━━━ Records for this exercise
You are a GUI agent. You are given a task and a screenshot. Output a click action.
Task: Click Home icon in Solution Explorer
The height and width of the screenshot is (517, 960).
━━━━━━
━━━ Records for this exercise
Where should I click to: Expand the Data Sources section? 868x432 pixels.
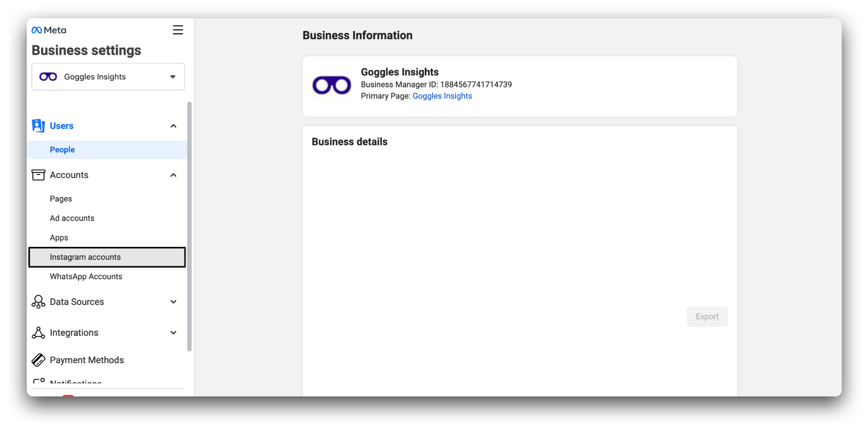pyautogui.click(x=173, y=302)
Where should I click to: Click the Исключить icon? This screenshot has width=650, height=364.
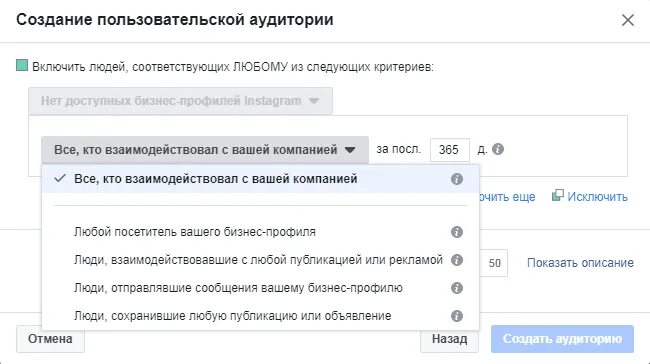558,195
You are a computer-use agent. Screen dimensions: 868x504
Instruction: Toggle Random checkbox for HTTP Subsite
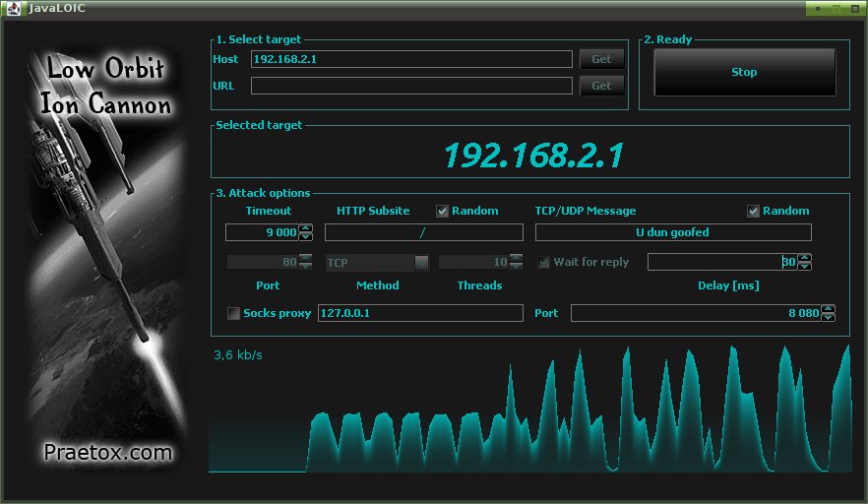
━━━━━━
◆ Exercise:
Only one part of the material above is to be transcribed, namely the lines starting with the line that has "You are a GUI" and going on through the line that has "The height and", exactly as they stand.

◆ Output of the task:
You are a GUI agent. You are given a task and a screenshot. Output a click action.
Task: Click Home icon in Solution Explorer
The height and width of the screenshot is (517, 960).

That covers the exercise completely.